HP hasn't been shy about ultrabooks in the past, though it's arguable whether the 14-inch HP ENVY 14 Spectre quite counts. Still, with a choice of Core i5 or i7 processors, both HDMI and Mini DisplayPort video outputs, Beats Audio and a sub-$1,400 starting price, there's no shortage of things to like.

Samsung already had an ultrabook-a-like in its back catalog, and so the Samsung Series 9 merely refined the proposition in its second generation. Clad in an eye-catching "stone metal" finish, it's under half an inch thick and short of 2.5lbs, yet still manages to pack backlit keys.

It's joined by the Samsung Series 5, a 15-inch almost-ultrabook in the same manner as the Acer Timeline Ultra.
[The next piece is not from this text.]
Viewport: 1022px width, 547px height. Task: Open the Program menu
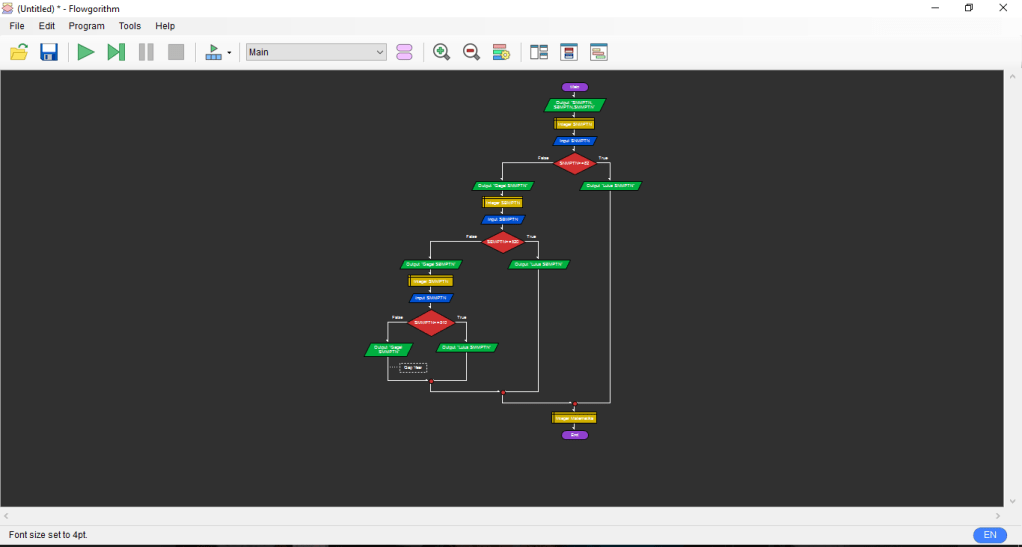pos(86,26)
The LED display is a particular stand-out feature, managing to look clear, vivid and crisp even in dodgy trade-show lighting, and its sub-$1,400 tag will undercut the Series 9 too.

So far so good, but Dell through a spanner in its rivals' works with the late launch of the Dell XPS 13. The company's first ultrabook – though a machine with ultraportable heritage in the shape of the Adamo, among others – the XPS 13 turns to carbon-fiber for part of its construction, allowing Dell to fit a hefty Core i7 processor inside without worrying about overheating. "It's the world's best ultrabook" Dell insisted to us.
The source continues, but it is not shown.